STATED EXERCISE
Reproduce the whole post on the Jews and science word for word, from its date line through the final quoted verse.

PASSAGE SHOWN

Wednesday, September 9, 2009

SLJ: A Great Illumination: the Jews and Science

For our nourishment and edification and enlightenment today, let us hear of the richness bestowed upon Science (writ large) by the Holy Bible of the Jews, the only ancient people who actually "got it" when it came to Science. (Also see chapter 7, "The Beacon of the Covenant" in SLJ's Science and Creation.)
--Dr. Thursday
Job's answer to the sceptical objections of his three friends culminates in a reference to the wisdom evident in the universe as a creation of God. On hearing Job speak about the will of God that "gave weight to the wind and measured out the waters with a gauge" (23:25), only pedantic minds would claim that this is still not entirely a phrase characteristic of "Greek" rationality. When Job is once more seized with doubts, only a natural remedy is offered to him. He is reminded by God of the wisdom apparent everywhere in the universe. It is in that sense that he is referred to the position and course of the Pleiades, the Big Bear, and other constellations. The clouds and lightning are presented to him as unquestioning servants of God. He is told to think of the wonderful arrangements made for the mountain goat, the wild ass, the hawk, and the eagle, to say nothing of those made for the behemoth (rhinoceros) and for the leviathan (crocodile) (Jb 38, 39, 40).
This picturesque concrete style is not the only way in which the Hebrews of old, still uninfluenced by Hellenism, could look at the universe. In the third chapter of Baruch, certainly on hand prior to the great cultural transformation triggered by Alexander the Great, the Torah is defended as the storehouse of wisdom because it has the same Author whose wisdom is everywhere evident in creation. One of the signs of that wisdom is the firmness with which the earth has been set forever. Another is the unfailing obedience of the light and of the stars to God's order. In the book of Proverbs, three series of instructions about wise behavior are introduced with an encomium of the value of wisdom. The starting point is a reference to God's wisdom evident in the created realm. A chief indication of that wisdom is once more the stability of natural order, the firmness of the heavens, and of the earth in particular celebration of wisdom ends five chapters later with a personification of God's wisdom and with a renewed emphasis on the stability and orderliness of nature set by that wisdom on behalf of God the Creator:
When he fixed the heavens firm, I was there,
when he drew a ring on the surface of the deep,
when he thickened the clouds above,
when he fixed fast the springs of the deep,
when he assigned the sea its boundaries
- and the waters will not invade the shore -
when he laid down the foundations of the earth,
I was by his side, a master craftsman . . . (Prov 8:26-30)

DATA ROWS

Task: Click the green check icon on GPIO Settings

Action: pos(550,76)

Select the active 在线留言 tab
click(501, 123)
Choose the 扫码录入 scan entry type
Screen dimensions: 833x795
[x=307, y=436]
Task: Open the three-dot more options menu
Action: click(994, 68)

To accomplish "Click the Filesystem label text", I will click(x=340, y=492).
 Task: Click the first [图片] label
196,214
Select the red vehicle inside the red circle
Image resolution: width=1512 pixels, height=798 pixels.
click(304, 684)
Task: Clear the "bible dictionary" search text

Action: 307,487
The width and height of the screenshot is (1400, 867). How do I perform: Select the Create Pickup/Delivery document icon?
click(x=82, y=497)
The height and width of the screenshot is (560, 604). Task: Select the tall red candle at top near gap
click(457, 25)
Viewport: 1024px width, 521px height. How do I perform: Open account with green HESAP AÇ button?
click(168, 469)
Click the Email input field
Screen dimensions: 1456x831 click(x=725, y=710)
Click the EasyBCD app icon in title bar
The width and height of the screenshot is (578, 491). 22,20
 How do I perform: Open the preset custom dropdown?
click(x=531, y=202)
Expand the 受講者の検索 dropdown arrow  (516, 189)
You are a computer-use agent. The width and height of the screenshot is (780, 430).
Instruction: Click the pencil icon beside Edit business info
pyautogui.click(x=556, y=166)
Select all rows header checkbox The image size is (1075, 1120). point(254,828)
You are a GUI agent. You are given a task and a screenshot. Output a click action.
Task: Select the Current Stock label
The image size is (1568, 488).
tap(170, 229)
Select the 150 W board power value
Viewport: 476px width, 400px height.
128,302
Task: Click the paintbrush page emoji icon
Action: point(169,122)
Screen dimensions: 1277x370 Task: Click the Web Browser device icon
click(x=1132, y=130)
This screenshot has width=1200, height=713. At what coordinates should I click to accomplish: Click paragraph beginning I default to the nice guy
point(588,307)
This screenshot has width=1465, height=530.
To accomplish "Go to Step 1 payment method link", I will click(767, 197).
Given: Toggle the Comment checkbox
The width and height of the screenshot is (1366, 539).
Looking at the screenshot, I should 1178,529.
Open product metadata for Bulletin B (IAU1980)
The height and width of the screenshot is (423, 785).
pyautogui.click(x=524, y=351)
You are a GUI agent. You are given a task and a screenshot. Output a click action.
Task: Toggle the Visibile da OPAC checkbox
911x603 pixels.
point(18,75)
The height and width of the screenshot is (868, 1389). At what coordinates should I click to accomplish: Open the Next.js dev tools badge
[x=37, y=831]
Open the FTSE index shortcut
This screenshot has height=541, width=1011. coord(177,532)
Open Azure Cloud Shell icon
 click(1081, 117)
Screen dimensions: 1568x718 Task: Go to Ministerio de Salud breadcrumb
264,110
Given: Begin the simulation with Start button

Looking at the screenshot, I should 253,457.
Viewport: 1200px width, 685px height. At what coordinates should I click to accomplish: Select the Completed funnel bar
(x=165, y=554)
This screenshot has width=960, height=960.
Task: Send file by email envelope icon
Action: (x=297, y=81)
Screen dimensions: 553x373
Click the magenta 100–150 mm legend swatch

RESULT FOR THIS TASK
Wednesday, September 9, 2009

SLJ: A Great Illumination: the Jews and Science

For our nourishment and edification and enlightenment today, let us hear of the richness bestowed upon Science (writ large) by the Holy Bible of the Jews, the only ancient people who actually "got it" when it came to Science. (Also see chapter 7, "The Beacon of the Covenant" in SLJ's Science and Creation.)
--Dr. Thursday
Job's answer to the sceptical objections of his three friends culminates in a reference to the wisdom evident in the universe as a creation of God. On hearing Job speak about the will of God that "gave weight to the wind and measured out the waters with a gauge" (23:25), only pedantic minds would claim that this is still not entirely a phrase characteristic of "Greek" rationality. When Job is once more seized with doubts, only a natural remedy is offered to him. He is reminded by God of the wisdom apparent everywhere in the universe. It is in that sense that he is referred to the position and course of the Pleiades, the Big Bear, and other constellations. The clouds and lightning are presented to him as unquestioning servants of God. He is told to think of the wonderful arrangements made for the mountain goat, the wild ass, the hawk, and the eagle, to say nothing of those made for the behemoth (rhinoceros) and for the leviathan (crocodile) (Jb 38, 39, 40).
This picturesque concrete style is not the only way in which the Hebrews of old, still uninfluenced by Hellenism, could look at the universe. In the third chapter of Baruch, certainly on hand prior to the great cultural transformation triggered by Alexander the Great, the Torah is defended as the storehouse of wisdom because it has the same Author whose wisdom is everywhere evident in creation. One of the signs of that wisdom is the firmness with which the earth has been set forever. Another is the unfailing obedience of the light and of the stars to God's order. In the book of Proverbs, three series of instructions about wise behavior are introduced with an encomium of the value of wisdom. The starting point is a reference to God's wisdom evident in the created realm. A chief indication of that wisdom is once more the stability of natural order, the firmness of the heavens, and of the earth in particular celebration of wisdom ends five chapters later with a personification of God's wisdom and with a renewed emphasis on the stability and orderliness of nature set by that wisdom on behalf of God the Creator:
When he fixed the heavens firm, I was there,
when he drew a ring on the surface of the deep,
when he thickened the clouds above,
when he fixed fast the springs of the deep,
when he assigned the sea its boundaries
- and the waters will not invade the shore -
when he laid down the foundations of the earth,
I was by his side, a master craftsman . . . (Prov 8:26-30)